Venera was a series of Soviet probes designed to fly by, orbit, and land on Venus. The Venera spacecraft, unlike the Soviet Mars probes, were tremendously successful, and made the first soft landings on and sent back the first pictures from the surface of Venus.
The first spacecraft to fly past Venus; however, all contact with the probe was lost just seven days after launch, when it was about 2 million km from Earth. After its remote Venusian rendezvous, Venera 1 went into orbit around the Sun. Note: the first successful Venus probe was Mariner 2.
Like its predecessor, a flyby mission that suffered a communications breakdown long before its arrival at the second planet. Note: the first spacecraft in the Zond series was actually the second Soviet probe launched toward Venus and it too was lost.

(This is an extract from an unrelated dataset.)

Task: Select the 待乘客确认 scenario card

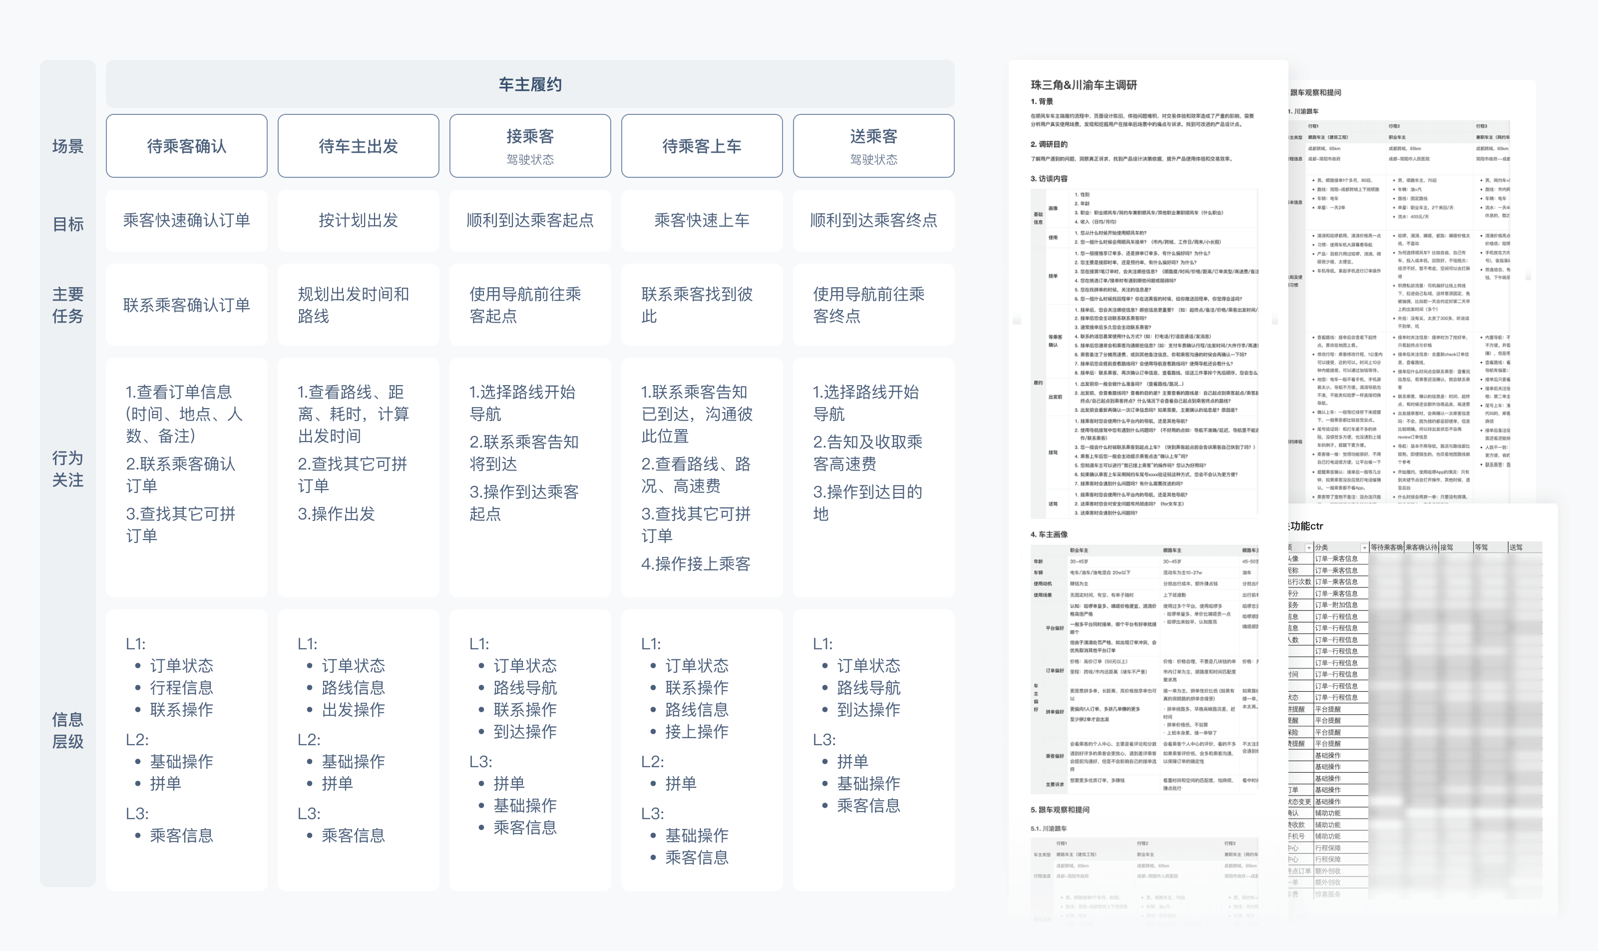Action: click(186, 146)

The first attempted landing on Venus. The entry vehicle carried science instruments and medallions bearing the Soviet emblem. However, communication with the probe was lost during descent through the crushing Venusian atmosphere.
The first probe successfully to send back information during its parachute descent through the atmosphere of Venus.
Venera 5 and 6
Twin spacecraft similar to Venera 4 but of stronger design. Each deployed a 405-kg descent probe that sent back information about the atmosphere for about 50 minutes. Each also carried a medallion bearing the Soviet emblem and a bas relief of Lenin to the night side of Venus but failed to transmit from the surface.

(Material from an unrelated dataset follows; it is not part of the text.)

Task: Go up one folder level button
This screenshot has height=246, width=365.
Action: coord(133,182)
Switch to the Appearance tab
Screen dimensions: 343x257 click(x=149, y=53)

The first probe to return data after landing on another planet. Following aerodynamic braking and deployment of its parachute system, Venera 7 extended its antenna and transmitted for 35 min during its descent and a further 23 min of very weak signals from the surface.

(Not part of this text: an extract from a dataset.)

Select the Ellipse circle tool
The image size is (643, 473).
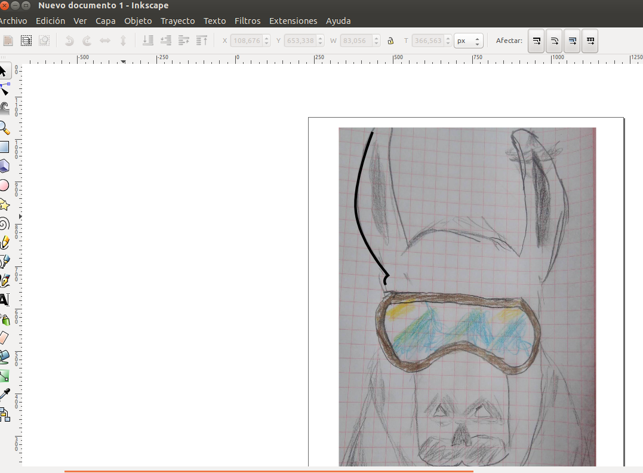tap(4, 185)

The second successful Venus lander. Venera 8 slowed from 41,696 km/h to about 900 km/h by aerobraking, then opened its 2.5-m-diameter parachute at an altitude of 60 km, and transmitted data during its descent. A refrigeration system cooled the interior components and enabled signals to be sent back for 50 min after landing. The probe confirmed Venera 7's data on the high surface temperature and pressure, and also determined that the light level was suitable for surface photography, being similar to the illumination on an overcast day on Earth.
Venera 9 and 10
A pair of identical spacecraft, each consisting of an orbiter and a lander. After separation of the lander, the orbiter spacecraft entered orbit around Venus, studied the upper clouds and atmosphere, and served as a communications relay for the lander. Each lander was slowed down sequentially by protective hemispheric shells, three parachutes, a disk-shaped drag brake, and a compressible, metal, doughnut-shaped, landing cushion. Each sent back data from the surface for 53 min and 65 min, respectively, from locations about 2,200 km apart and became the first probes to transmit black and white pictures from the Venusian surface. Full 360° shots were not returned, however, because on each probe one of two camera covers failed to come off, restricting the field of view to a half-circle.
Venera 11 and 12
A two-spacecraft mission, each craft consisting of a flight platform and a lander. After ejection of their landers, the flight platforms flew past Venus, serving as data relays for over an hour and a half until they traveled out of range to continue their investigations of interplanetary space. The Venera 12 flyby bus successfully used its Soviet-French ultraviolet spectrometer to observe Comet Bradfield in February 1980. Both Venera 11 and 12 landers failed to return color TV views of the surface and perform soil analysis experiments as planned. All of the camera protective covers failed to eject after landing and the soil drilling experiments were damaged by exposure to the high Venusian atmospheric pressure. Results reported included evidence of lightning and thunder, and the discovery of carbon monoxide at low altitudes.
Venera 13 and 14
Identical orbiter/landers launched within the same week. The landing probes touched down 950 km apart to the northeast and east, respectively, of an elevated basaltic plain known as Phoebe Regio. Venera 13 became the first spacecraft to remotely analyze the Venusian surface. Its mechanical drilling arm obtained a sample, which was deposited in a hermetically sealed chamber and maintained at 30°C and a pressure of about 0.05 atmos. The makeup of the sample, as determined by the X-ray fluorescence spectrometer, appeared similar to that of oceanic basalts on Earth. Venera 14's attempt at surface analysis was foiled when its drilling arm landed on one of the ejected camera covers.
Venera 15 and 16
A two-spacecraft mission that used side-looking radar mappers to study the surface properties of Venus. The two probes entered nearly polar orbits around Venus a day apart with their orbital planes inclined about 4° apart. This made it possible to reimage an area if necessary. Over their eights months of operation, the spacecraft mapped the area from the north pole down to about 30° N latitude.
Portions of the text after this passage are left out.